Written problem:
Which lines of the listing below contain the string "pixels"? Collect each of them and copy it out in full.
* * * * *
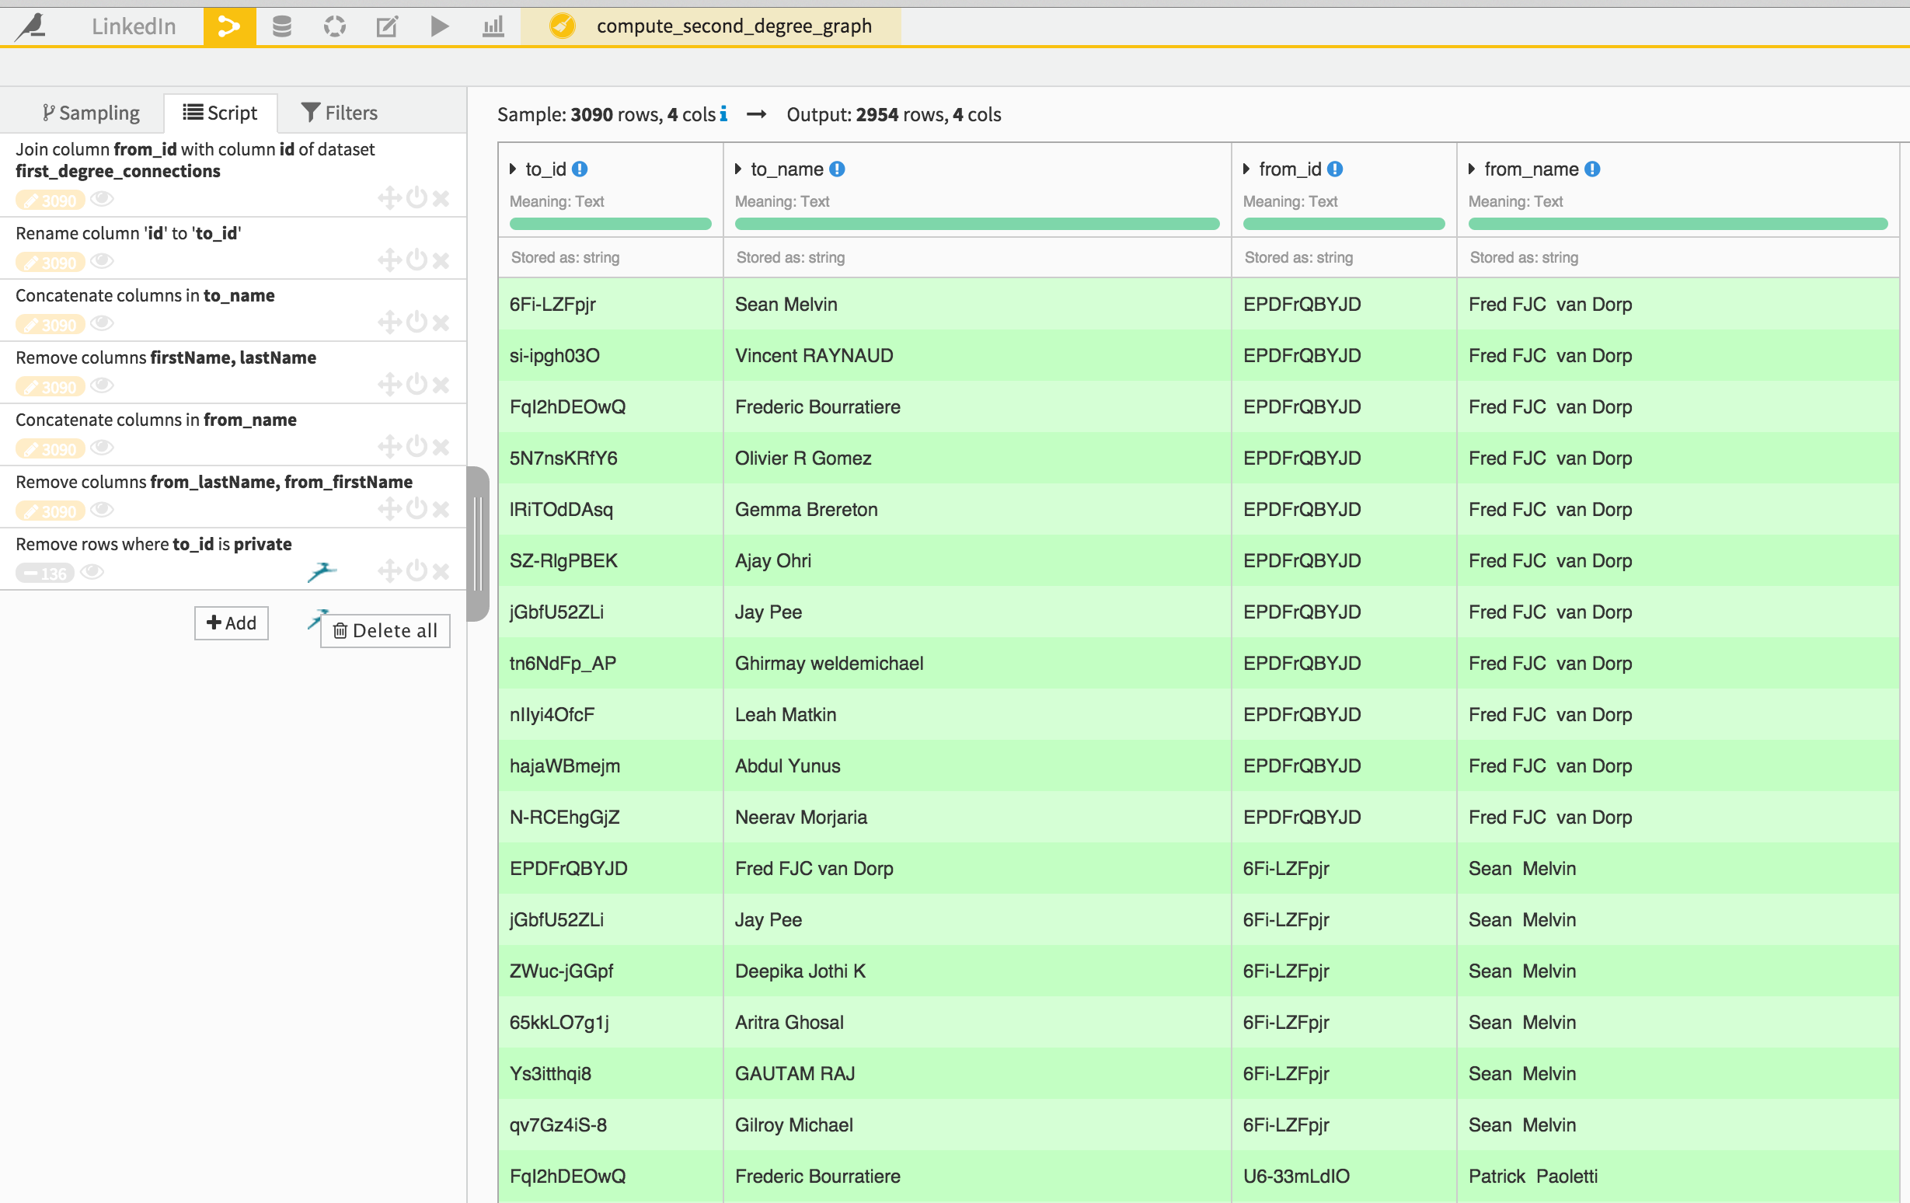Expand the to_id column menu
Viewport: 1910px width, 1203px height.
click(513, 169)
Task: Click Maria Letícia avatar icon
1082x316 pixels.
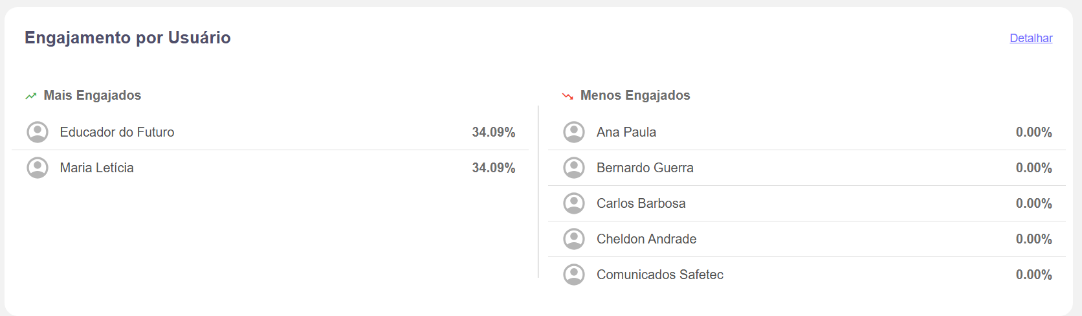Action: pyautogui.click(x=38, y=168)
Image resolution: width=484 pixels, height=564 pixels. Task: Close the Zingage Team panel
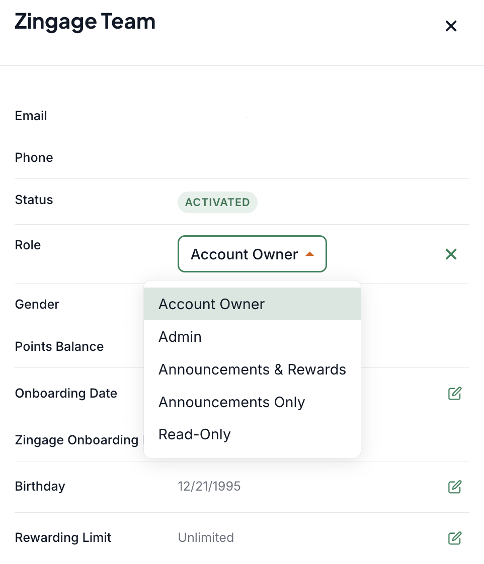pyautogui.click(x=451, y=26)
* * * * *
Full solution:
1082x316 pixels.
Image resolution: width=484 pixels, height=564 pixels. Task: Close the Zingage Team panel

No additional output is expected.